Model Formats and Conversion

The canonical format for sensenet models is the JSON format downloadable from BigML. However, as the JSON is fairly heavyweight, time-consuming to parse, and not consumable from certain locations, SenseNet offers a conversion utility, sensenet.models.wrappers.convert, which takes the JSON format as input and can output the following formats:

  • tflite will export the model in the Tensorflow lite format, which allows lightweight prediction on mobile devices.

  • tfjs exports the model to the format read by Tensorflow JS to do predictions in the browser and server-side in node.js.

  • smbundle exports the model to a (proprietary) lightweight wrapper around the TensorFlow SavedModel format. The generated file is a concatenation of the files in the SavedModel directory, with some additional information written to the assets sub-directory. If this file is passed to create_model, the bundle is extracted to a temporary directory, the model instantiated, and the temporary files deleted. To extract the bundle without instantiating the model, see the functions in sensenet.models.bundle.

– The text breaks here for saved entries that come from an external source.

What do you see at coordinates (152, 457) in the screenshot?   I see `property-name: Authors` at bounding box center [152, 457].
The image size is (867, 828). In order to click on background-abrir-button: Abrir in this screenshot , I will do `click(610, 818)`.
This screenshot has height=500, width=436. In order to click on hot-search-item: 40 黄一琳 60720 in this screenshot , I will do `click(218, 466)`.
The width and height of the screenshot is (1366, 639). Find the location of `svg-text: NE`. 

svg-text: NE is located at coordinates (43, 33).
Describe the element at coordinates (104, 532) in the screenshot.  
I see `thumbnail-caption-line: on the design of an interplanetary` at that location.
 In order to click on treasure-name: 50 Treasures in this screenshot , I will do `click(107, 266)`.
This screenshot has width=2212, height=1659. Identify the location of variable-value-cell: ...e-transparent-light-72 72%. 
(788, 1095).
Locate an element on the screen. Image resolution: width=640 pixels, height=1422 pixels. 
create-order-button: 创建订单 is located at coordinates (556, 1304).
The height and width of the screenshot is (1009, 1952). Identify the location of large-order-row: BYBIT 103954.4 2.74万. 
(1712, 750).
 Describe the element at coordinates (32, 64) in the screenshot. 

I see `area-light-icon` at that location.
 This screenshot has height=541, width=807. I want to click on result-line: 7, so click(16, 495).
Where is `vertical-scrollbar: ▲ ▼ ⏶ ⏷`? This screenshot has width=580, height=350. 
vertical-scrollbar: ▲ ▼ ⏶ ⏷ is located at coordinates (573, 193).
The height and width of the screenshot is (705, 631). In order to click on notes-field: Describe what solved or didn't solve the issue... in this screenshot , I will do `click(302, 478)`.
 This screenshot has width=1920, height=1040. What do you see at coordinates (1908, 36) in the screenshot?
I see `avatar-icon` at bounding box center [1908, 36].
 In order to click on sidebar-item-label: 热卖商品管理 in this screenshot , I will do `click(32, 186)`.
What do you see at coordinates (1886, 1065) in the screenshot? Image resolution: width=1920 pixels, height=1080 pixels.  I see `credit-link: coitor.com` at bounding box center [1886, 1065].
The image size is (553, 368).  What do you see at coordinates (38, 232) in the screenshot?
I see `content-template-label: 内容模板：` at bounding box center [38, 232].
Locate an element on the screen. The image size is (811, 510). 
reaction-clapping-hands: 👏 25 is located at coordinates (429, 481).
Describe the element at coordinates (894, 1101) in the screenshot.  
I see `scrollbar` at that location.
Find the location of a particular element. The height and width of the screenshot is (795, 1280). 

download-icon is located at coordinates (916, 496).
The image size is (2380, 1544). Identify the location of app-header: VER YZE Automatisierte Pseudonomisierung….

  • h5 exports the model weights only to the keras h5 model format (i.e., via use of the TensorFlow function tf.keras.Model.save_weights) To use these, you'd instantiate the model from JSON and load the weights separately using the corresponding TensorFlow load_weights function.

Usage

Once instantiated, you can use the model to make predictions by using the returned model as a function, like so:

prediction = model([1.0, 2.0, 3.0])

The input point or points must be a list (or nested list) containing the input data for each point, in the order implied by model._preprocessors. Categorical and image variables should be passed as strings, where the image is either a path to the image on disk, or the raw compressed image bytes.

For classification or regression models, the function returns a numpy array where each row is the model's prediction for each input point. For classification models, there will be a probability for each class in each row. For regression models, each row will contain only a single entry.

For object detection models, the input should always be a single image (again, either as a file path, compressed byte string, or an array of pixel values, depending on the settings map, and the result will be list of detected boxes, each one represented as a dictionary. For example:

In [5]: model('pizza_people.jpg')
Out[5]:
[{'box': [16, 317, 283, 414], 'label': 'pizza', 'score': 0.9726969599723816},
 {'box': [323, 274, 414, 332], 'label': 'pizza', 'score': 0.7364346981048584},
 {'box': [158, 29, 400, 327], 'label': 'person', 'score': 0.6204285025596619},
 {'box': [15, 34, 283, 336], 'label': 'person', 'score': 0.5346986055374146},
 {'box': [311, 23, 416, 255], 'label': 'person', 'score': 0.41961848735809326}]

The box array contains the coordinates of the detected box, as x1, y1, x2, y2, where those coordinates represent the upper-left and lower-right corners of each bounding box, in a coordinate system with (0, 0) at the upper-left of the input image. The score is the rough probability that the object has been correctly identified, and the label is the detected class of the object.